The Complete Pattern

For production systems, combine all these patterns:

 1
 2
 3
 4
 5
 6
 7
 8
 9
10
11
12
13
14
15
16
17
18
19
20
21
22
23
24
25
26
27
28
29
30
31
32
33
34
35
36
37
38
39
40
41
42
43
44
45
46
47
48
49
def resilient_request(
    url: str,
    method: str = "GET",
    max_retries: int = 3,
    circuit_breaker: CircuitBreaker = None,
    idempotency_key: str = None,
    **kwargs
):
    """Production-ready resilient HTTP request."""
    
    headers = kwargs.pop("headers", {})
    if idempotency_key:
        headers["Idempotency-Key"] = idempotency_key
    
    for attempt in range(max_retries + 1):
        try:
            # Check circuit breaker
            if circuit_breaker and circuit_breaker.state == CircuitState.OPEN:
                raise CircuitOpenError("Service unavailable")
            
            # Make request
            response = requests.request(
                method, url, headers=headers, **kwargs
            )
            
            # Handle rate limiting
            if response.status_code == 429:
                retry_after = int(response.headers.get("Retry-After", 1))
                time.sleep(retry_after)
                continue
            
            # Success
            if circuit_breaker:
                circuit_breaker._on_success()
            
            return response
            
        except requests.RequestException as e:
            if circuit_breaker:
                circuit_breaker._on_failure()
            
            if attempt == max_retries:
                raise
            
            # Exponential backoff with jitter
            delay = min(60, (2 ** attempt) + random.uniform(0, 1))
            time.sleep(delay)
    
    raise Exception("Request failed")

Conclusion

Retry logic seems simple until you’ve debugged a thundering herd at 3am.

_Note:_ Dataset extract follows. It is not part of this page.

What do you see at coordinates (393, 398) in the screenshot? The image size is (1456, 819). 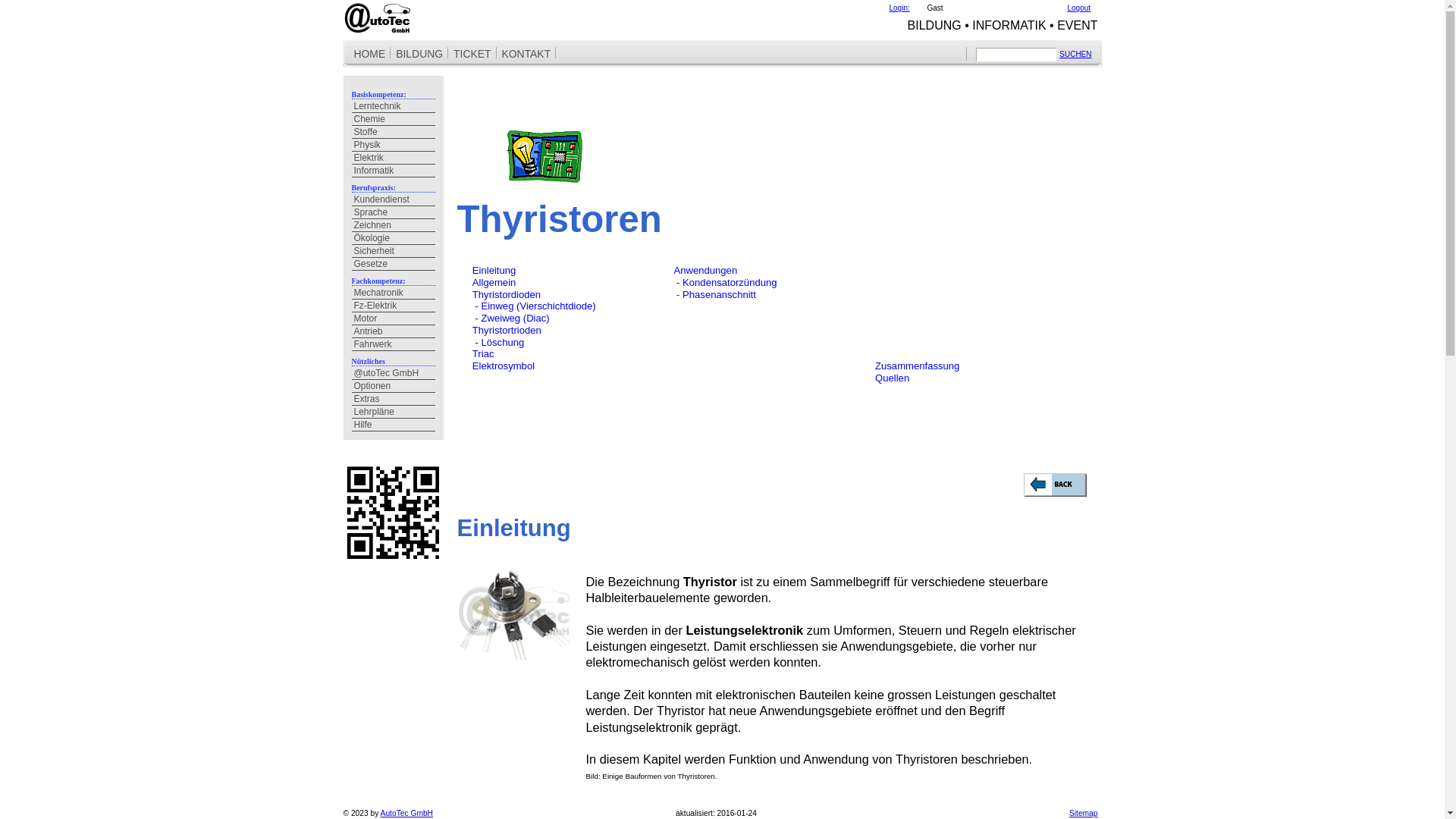 I see `'Extras'` at bounding box center [393, 398]. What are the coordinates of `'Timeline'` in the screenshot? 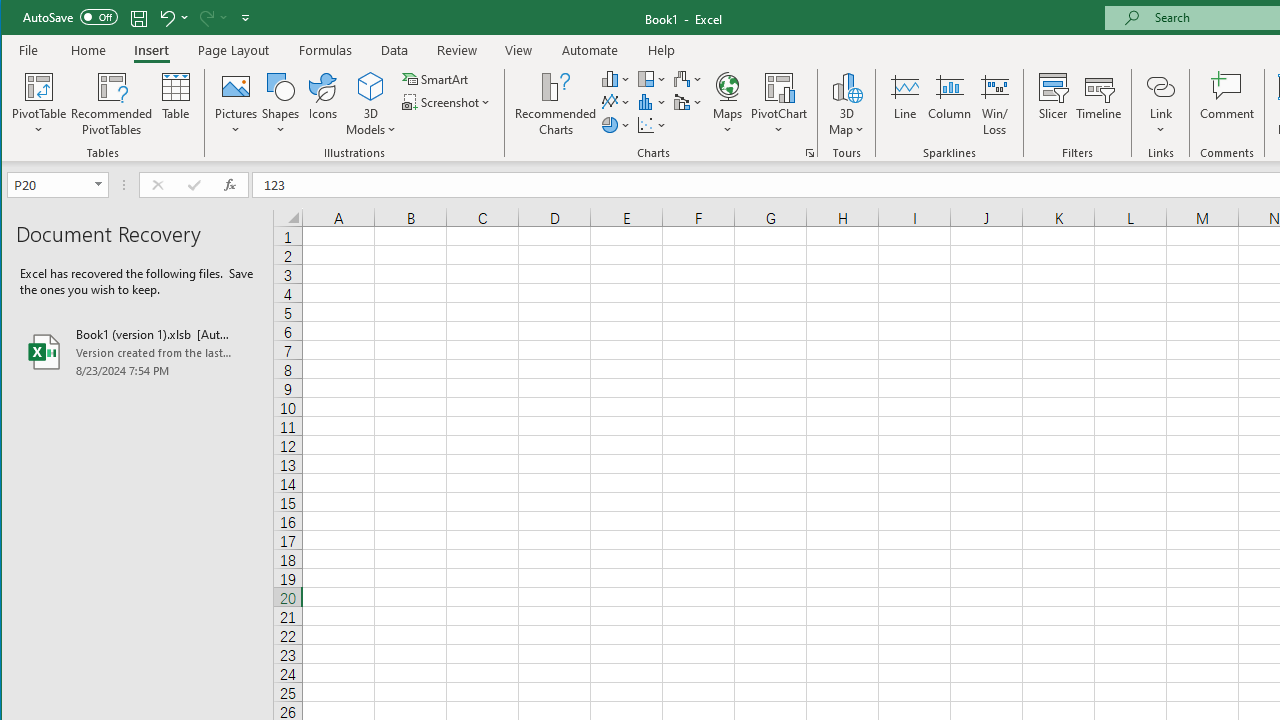 It's located at (1097, 104).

The patterns covered here—exponential backoff, jitter, retry-after headers, idempotency keys, and circuit breakers—form the foundation of resilient distributed systems.

Remember:

  • Always add jitter to prevent synchronized retries
  • Respect Retry-After headers when provided
  • Use idempotency keys for non-idempotent operations
  • Combine with circuit breakers for prolonged outages
  • Only retry on transient errors (5xx, timeouts, connection errors)

Your system will fail. Make sure it fails gracefully.